_ÜBUNGSAUFGABEN_
[A] Beantworten Sie anhand des Textes zur Marktzugangsstrategie kurz diese Punkte:
(i) Wie viele Handelshemmnisse wurden 2021 in wie vielen Partnerländern ganz oder teilweise beseitigt?
(ii) In welchem Rhythmus erörtert der Beratende Marktzugangsausschuss handelspolitische Entwicklungen?
(iii) In welchen Gremien werden sektorspezifische handelspolitische Maßnahmen der Drittländer erörtert?
[B] Schreiben Sie aus dem Text zur Marktzugangsstrategie den Abschnitt zwischen „Dank der Zusammenarbeit“ und „möglichst zu beheben.“, beide eingeschlossen, genau ab.
[C] Greifen Sie den Text zur Marktzugangsstrategie auf und führen Sie ihn im Anschluss an seinen letzten Satz weiter.

_TEXTAUSZUG_
Dank der Zusammenarbeit im Rahmen der Marktzugangspartnerschaft konnten bspw. 2021 39 Handelshemmnisse in 24 Partnerländern ganz oder teilweise beseitigt werden. Siehe hierzu auch Bericht der EU-Kommission über die Um- und Durchsetzung von Handelsabkommen von Oktober 2022.
Deutschland unterstützt die Marktzugangsstrategie und kooperiert aktiv mit der Europäischen Kommission, den EU-Mitgliedstaaten, den nationalen und europäischen Verbänden und Unternehmen, um Marktzugangsprobleme in Drittlandsmärkten frühzeitig zu erkennen und möglichst zu beheben.
Gremien der Marktzugangsstrategie
Der Beratende Marktzugangsausschuss (MAAC) – ein Zusammenschluss von Regierungs-vertretern der EU-MS und den europäischen Industrieverbänden – erörtert sektorenübergreifend im monatlichen Rhythmus handelspolitische Entwicklungen und handelshemmende Maßnahmen auf Exportmärkten in Drittstaaten und sucht entsprechende Lösungen.
In Marktzugangsarbeitsgruppen (MAWG) werden sektorspezifische handelspolitische Maßnahmen der Drittländer erörtert. MAWG gibt es derzeit zu folgenden Themen: SPS (Tier + Pflanzengesundheit), Medizinische Geräte, Textilien und Leder, Informations- und Kommunikationstechnologie, Automobilwirtschaft und Reifen, alkoholhaltige Getränke sowie kritische Rohstoffe.

_BEREITGESTELLTES MATERIAL_
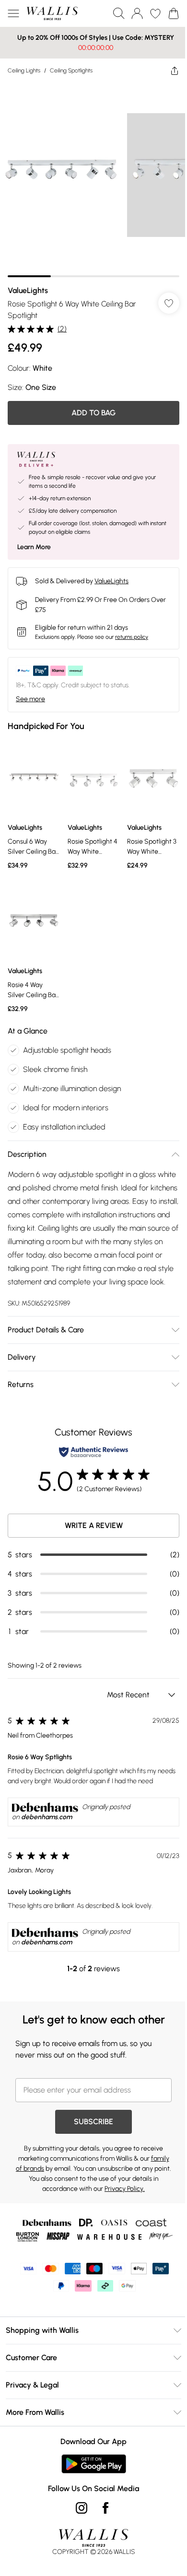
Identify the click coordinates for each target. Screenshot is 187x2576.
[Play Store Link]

_GEGEBENE ANTWORTEN_
[A]
(i) 39 Handelshemmnisse in 24 Partnerländern
(ii) Im monatlichen Rhythmus
(iii) In den Marktzugangsarbeitsgruppen (MAWG)

[B]
Dank der Zusammenarbeit im Rahmen der Marktzugangspartnerschaft konnten bspw. 2021 39 Handelshemmnisse in 24 Partnerländern ganz oder teilweise beseitigt werden. Siehe hierzu auch Bericht der EU-Kommission über die Um- und Durchsetzung von Handelsabkommen von Oktober 2022.
Deutschland unterstützt die Marktzugangsstrategie und kooperiert aktiv mit der Europäischen Kommission, den EU-Mitgliedstaaten, den nationalen und europäischen Verbänden und Unternehmen, um Marktzugangsprobleme in Drittlandsmärkten frühzeitig zu erkennen und möglichst zu beheben.

[C]
Dazu wurden in wichtigen Exportmärkten Marktzugangsteams (MAT) geschaffen – bestehend i.d.R. aus Mitarbeitern der EU-Delegation sowie der Botschaften der europäischen Mitgliedstaaten vor Ort – die sich gemeinsam mit den dort tätigen/angesiedelten europäischen Unternehmen um die Überwindung von Exporthemmnissen bemühen.
Access2Markets und Single Entry Point
Seit 13. Oktober 2020 wurde im Internet das neue EU-Handelsportal „Access2Markets“ eröffnet. Es vereinigt die bisherige Marktzugangsdatenbank (MADB) und den Trade Help Desk in einem neuen Webportal und enthält viele neue Features wie zum Beispiel ROSA, ein Instrument für Unternehmen zur Selbsteinschätzung des Warenursprungs (Rules of Origin Self Assessment). Das neue EU-Handelsportal soll insbesondere KMU dabei unterstützen, die Zollpräferenzen aus den bilateralen EU-Handelsabkommen besser zu nutzen. Mit Access2Markets können sich deutsche und europäische Unternehmen produktspezifisch für ihre Export- und Importgeschäfte über Zolltarife, Zollformalitäten Produktanforderungen und -regeln und Marktzugangsbarrieren in Drittmärkten informieren. Das Portal wird kontinuierlich erweitert. Inzwischen können auch Informationen über öffentliche Ausschreibungen, Dienstleistungen und Investitionen sowie zu den Handelsbeschränkungen seitens Russland und Belarus abgerufen werden.
Über Access2Markets ist auch der Single Entry Point (SEP) erreichbar. Er ist die zentrale Anlaufstelle für alle EU-Akteure, um Marktzugangsprobleme in Drittländern oder die Nichteinhaltung von Nachhaltigkeitsverpflichtungen an die Europäischen Kommission zu melden.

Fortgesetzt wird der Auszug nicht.